Yudhoyono's approach may give some ground on the periphery, but it's likely to
ensure that when he steps down in 2014, as post-1998 constitutional changes
require, he'll be replaced by another legally elected leader.
However, his great failure isn't his apparent compulsion to find common ground,
but a lack of his own clear positions. Rather than using his powers of
conciliation and splitting the difference to move toward a goal, he winds up
deploying it reactively, to control damage by others who aggressively promote
their own positions. That means the country isn't moving on any particular
path, and there's no policy legacy for Yudhoyono's successor. Some may shrug
and say that that is hardly surprising, since in Indonesia political
campaigning is largely about masking, rather than pronouncing, policy.

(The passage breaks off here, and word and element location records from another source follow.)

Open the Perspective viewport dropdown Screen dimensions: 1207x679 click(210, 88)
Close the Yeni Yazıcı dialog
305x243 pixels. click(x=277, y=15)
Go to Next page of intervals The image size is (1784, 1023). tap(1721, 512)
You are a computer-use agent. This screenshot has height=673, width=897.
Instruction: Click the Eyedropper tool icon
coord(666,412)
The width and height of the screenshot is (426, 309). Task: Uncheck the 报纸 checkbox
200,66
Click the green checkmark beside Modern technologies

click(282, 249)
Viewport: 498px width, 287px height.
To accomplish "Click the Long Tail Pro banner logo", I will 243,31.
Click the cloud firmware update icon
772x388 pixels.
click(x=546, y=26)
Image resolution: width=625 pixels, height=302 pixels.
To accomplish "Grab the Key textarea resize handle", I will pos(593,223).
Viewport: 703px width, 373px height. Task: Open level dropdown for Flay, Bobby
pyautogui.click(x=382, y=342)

Yudhoyono's caution may strengthen the institution of elections, but -
dangerously - it doesn't create a grassroots constituency for democracy itself.
The Indonesian people elected Yudhoyono, but if he's not creating a more honest
and responsive government, they will rightly wonder about the entire premise of
voting for a leader. There's no shortage of populist demagogues, from military
men to mullahs, ready to use the system Yudhoyono nurtured to exploit growing
dissatisfaction with it.
Carefully but clearly, Yudhoyono has to connect the practice of democracy to
the practice of government for the people, which sadly hasn't yet been linked
in Indonesia.
Longtime editor of investor rights advocate eRaider.com, Gary LaMoshihas
written for Slate and Salon.com, and works a counselor for Writing Camp
(www.writingcamp.net). He first visited Indonesia in 1994 and has tracking its
progress ever since.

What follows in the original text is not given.